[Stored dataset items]

-------------------------

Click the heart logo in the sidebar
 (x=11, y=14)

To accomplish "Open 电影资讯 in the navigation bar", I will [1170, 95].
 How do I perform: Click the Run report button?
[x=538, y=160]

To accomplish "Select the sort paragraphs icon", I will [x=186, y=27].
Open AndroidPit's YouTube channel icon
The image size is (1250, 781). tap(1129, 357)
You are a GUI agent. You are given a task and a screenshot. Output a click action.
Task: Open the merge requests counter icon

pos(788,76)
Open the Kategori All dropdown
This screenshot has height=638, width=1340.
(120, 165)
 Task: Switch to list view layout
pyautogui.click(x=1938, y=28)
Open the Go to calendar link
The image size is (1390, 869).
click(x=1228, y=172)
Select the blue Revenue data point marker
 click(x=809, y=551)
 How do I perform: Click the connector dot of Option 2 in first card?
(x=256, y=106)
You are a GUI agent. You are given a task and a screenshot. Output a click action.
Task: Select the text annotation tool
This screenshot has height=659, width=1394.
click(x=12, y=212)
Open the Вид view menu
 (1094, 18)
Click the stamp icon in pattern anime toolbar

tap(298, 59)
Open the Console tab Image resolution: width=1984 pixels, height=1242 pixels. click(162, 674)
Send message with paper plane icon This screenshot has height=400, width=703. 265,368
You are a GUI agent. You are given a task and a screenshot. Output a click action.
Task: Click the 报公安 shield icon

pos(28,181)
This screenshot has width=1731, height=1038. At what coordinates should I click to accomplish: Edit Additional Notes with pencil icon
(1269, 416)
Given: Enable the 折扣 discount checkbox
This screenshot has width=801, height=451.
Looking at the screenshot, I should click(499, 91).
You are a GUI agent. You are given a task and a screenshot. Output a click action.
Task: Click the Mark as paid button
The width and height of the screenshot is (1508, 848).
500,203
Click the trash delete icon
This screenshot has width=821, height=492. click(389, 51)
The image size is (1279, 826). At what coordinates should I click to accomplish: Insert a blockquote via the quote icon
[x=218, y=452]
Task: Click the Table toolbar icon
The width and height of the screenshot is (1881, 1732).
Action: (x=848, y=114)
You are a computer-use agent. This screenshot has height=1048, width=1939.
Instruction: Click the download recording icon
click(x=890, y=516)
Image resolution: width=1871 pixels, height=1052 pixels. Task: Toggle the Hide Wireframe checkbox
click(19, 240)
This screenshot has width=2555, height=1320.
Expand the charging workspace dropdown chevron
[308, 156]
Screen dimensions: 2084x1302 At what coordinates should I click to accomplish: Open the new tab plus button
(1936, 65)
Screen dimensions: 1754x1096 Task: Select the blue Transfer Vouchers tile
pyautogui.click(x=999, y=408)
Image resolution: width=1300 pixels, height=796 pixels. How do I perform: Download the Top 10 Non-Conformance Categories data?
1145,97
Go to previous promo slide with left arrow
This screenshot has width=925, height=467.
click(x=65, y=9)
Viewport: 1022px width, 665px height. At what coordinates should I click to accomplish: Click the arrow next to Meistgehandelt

-------------------------

_Task prompt_. Your answer should be the lines from the one containing "Go to previous promo slide with left arrow" to the end of the entries above, restated exactly and alone.

_Worked solution_.
Go to previous promo slide with left arrow
This screenshot has width=925, height=467.
click(x=65, y=9)
Viewport: 1022px width, 665px height. At what coordinates should I click to accomplish: Click the arrow next to Meistgehandelt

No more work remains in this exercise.